Peut-on encore parler d’art urbain pour cette extravagante proposition au sein du Marché aux puces de la Cité phocéenne ? En s’emparant de ce hangar de 4 000 m2 situé dans un quartier excentré et sinistré de la ville grâce à une carte blanche et une résidence de trois mois sur place, il réussit en tout cas le tour de force de préserver la nature de l’art dans l’espace public avec un projet qui se nourrit de la notion d’in situ. Ainsi l’activité du lieu incarne autant qu’elle donne matière à un parcours labyrinthique où les brocanteurs et leurs stands coexistent avec la proposition artistique : les visiteurs venus pour chiner ou voir l’exposition déambulent dans les mêmes espaces. L’iconoclaste a cette fois convié huit autres jeunes artistes espagnols et italiens dans l’aventure (Carmen Main, également curatrice du projet, Edoardo Tresoldi, Isaac Cordal, BRBR Films, Diego López Bueno, Robberto Atzori, Sbagliato et A.L. Crego), qui tous travaillent sur les notions d’espace et de contexte. L’ensemble de leurs collaborations ont été réalisées sur place « à partir de sensations, d’histoires et de matériaux trouvés dans le marché ».

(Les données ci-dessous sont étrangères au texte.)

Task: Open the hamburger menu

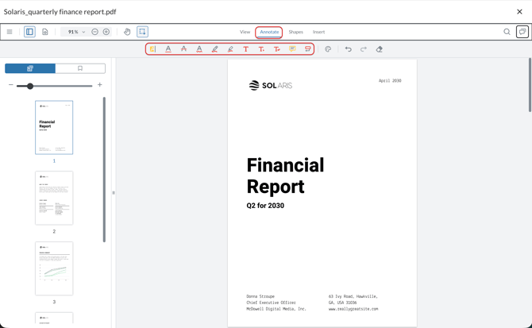Action: (10, 32)
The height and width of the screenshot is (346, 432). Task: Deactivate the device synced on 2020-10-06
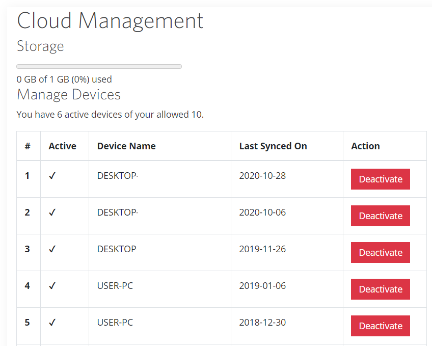pyautogui.click(x=380, y=216)
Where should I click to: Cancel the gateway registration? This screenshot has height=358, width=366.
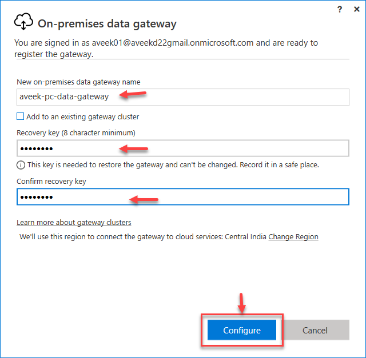point(315,330)
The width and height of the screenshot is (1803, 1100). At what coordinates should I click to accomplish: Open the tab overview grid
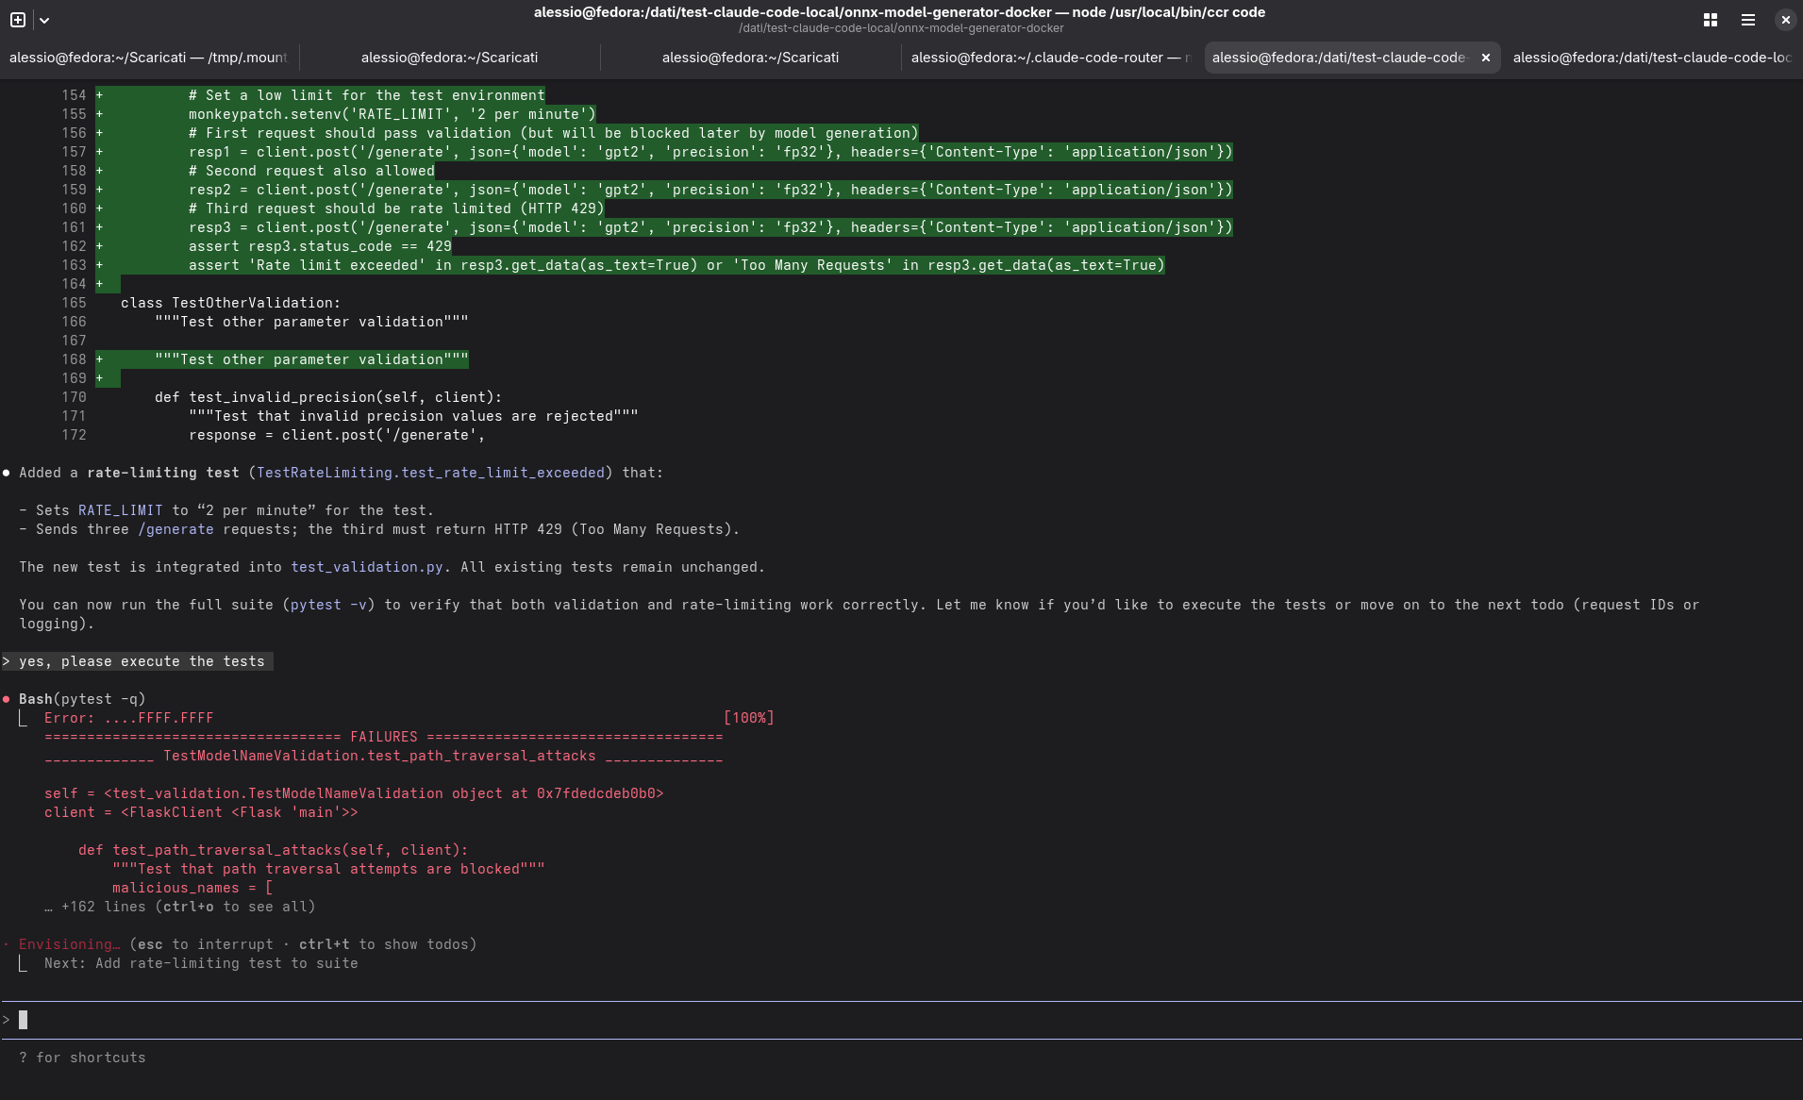pyautogui.click(x=1710, y=20)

Cette « Matière noire » qui donne son nom au projet, s’inspire de la cosmologie : « Nous ne voyons qu’une petite part de la réalité, mais ce que nous ne voyons pas fait que notre réalité existe », résume l’artiste. L’idée est donc ici de donner à voir cette matière noire à travers des traces et expériences multisensorielles (son, vidéo, peinture…). Un parcours scénographié en trois actes (« Projection », « Perception » et « Création ») qui propose une traversée de l’histoire de la représentation, de l’allégorie de la caverne de Platon à la réalité 2.0. Vision kaléidoscopique du passé et cheminement sur la façon dont l’homme appréhende la réalité, l’exposition se présente comme une plongée dans « les limbes de la mémoire » entre ombres et lumière, reflets et échos, jeux de miroir et trompe l’œil. Chaque installation recèle ses questionnements et sa part de secrets, et crée un dialogue avec les visiteurs, jusqu’à l’impressionnante anamorphose à l’étage supérieur du marché. Une émanation luminescente, spectrale, de l’accumulation de meubles et d’objets, puits de mémoire collective et individuelle. Une vision qui englobe à elle seule tout le projet. Brillant.

« Matière noire », jusqu’au 31 janvier 2018 dans le Marché aux puces de Marseille. Carte blanche de la Galerie Saint Laurent à Gonzalo Borondo, sur une proposition de l’Association Marseille Street Art. Entrée gratuite.